Figure 2: CT scans of the spinal cord phantom (range: -8 to 30 HU). A sagittal view (a) and four axial views (b-e) are shown. Axial slice (b) is at the level of the cervical enlargement; slice (c) is at the level of the lumbar spine; slice (d) is also in the lumbar spine at the level of a dentate ligament, which anchors the spinal cord to the wall of the spinal canal; and slice (e) is at the level of the lumbar spine.

Figure 3: Sagittal-plane MR images of the spinal cord phantom. In a T2-weighted SPACE image (a), distilled water, simulating cerebrospinal fluid (CSF), has slightly higher intensity than the PVA spinal cord. In T1-weighted mid-sagittal (b) and off mid-sagittal (c) MP-RAGE images, liquid signal is nulled by inversion. In (c), dentate ligaments, which anchor the spinal cord to the wall of the canal, are visible. The phantom extends outside of the homogeneous B1+ region of the body radiofrequency transmit coil at the end of the images, causing signal drop-out in the T2-weighted image, and incomplete nulling of liquid in T1-weighted images.
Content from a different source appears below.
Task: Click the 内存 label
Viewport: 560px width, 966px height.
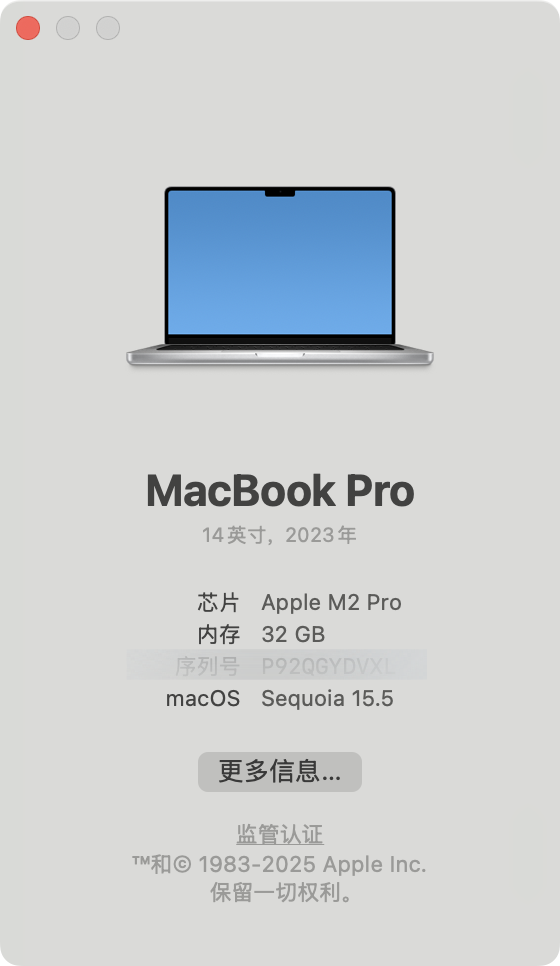Action: tap(219, 635)
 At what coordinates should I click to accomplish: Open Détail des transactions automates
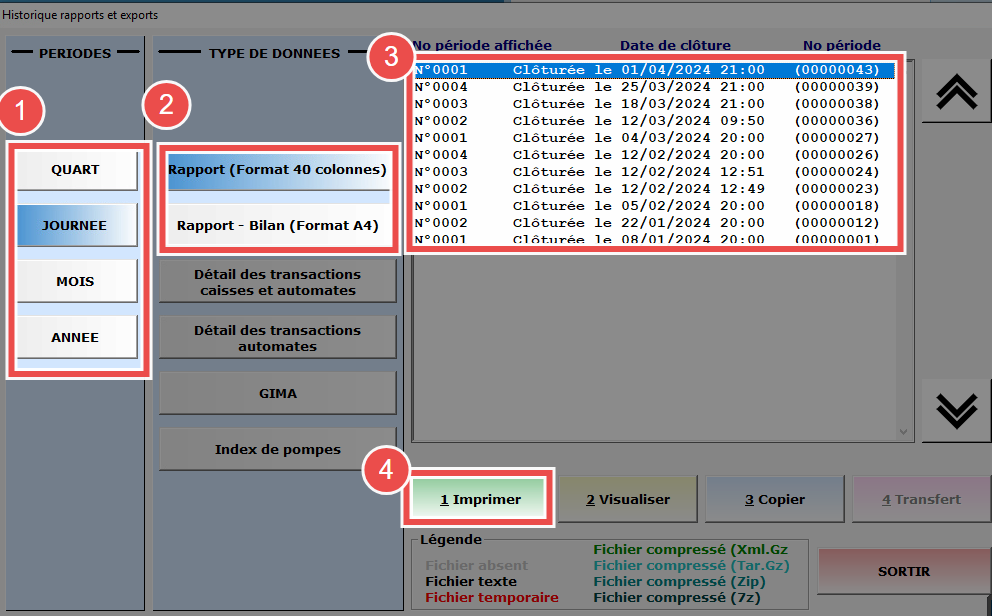(278, 338)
Figure 4: Illustrative axial BOLD fMRI (a,b,d,e, GRE-EPI, TR = 1200 ms, TE = 50 ms, 90° flip angle) and diffusion MRI (c,f, SE-EPI, TR = 2000 ms, TE = 200 ms, 90° flip angle) images. In the top row (a-c), no induced field inhomogeneities were present, while in the bottom row (d-f), field inhomogeneities caused by air-filled vials caused signal drop-out and image distortion. Frames (d) and (f) were acquired through the center of a vial. Frame (e) was acquired in the gap between two vials.

Figure 5: Field maps (range: ± 275 Hz) of the spinal cord phantom without (a) and with (b) field inhomogeneities. Dipole-like fields, positive along B0 and negative orthogonal to B0, were created by paramagnetic air within air-filled vials. These induced fields offset the field within the spinal canal adjacent to the vials by approximately -100 Hz, while the field is relatively unaffected within the canal in the gaps between vials, where the canal is at approximately the magic angle (± 54.7°) relative to the two adjacent vials. B0 profiles along the yellow lines in (a,b) are plotted in (c).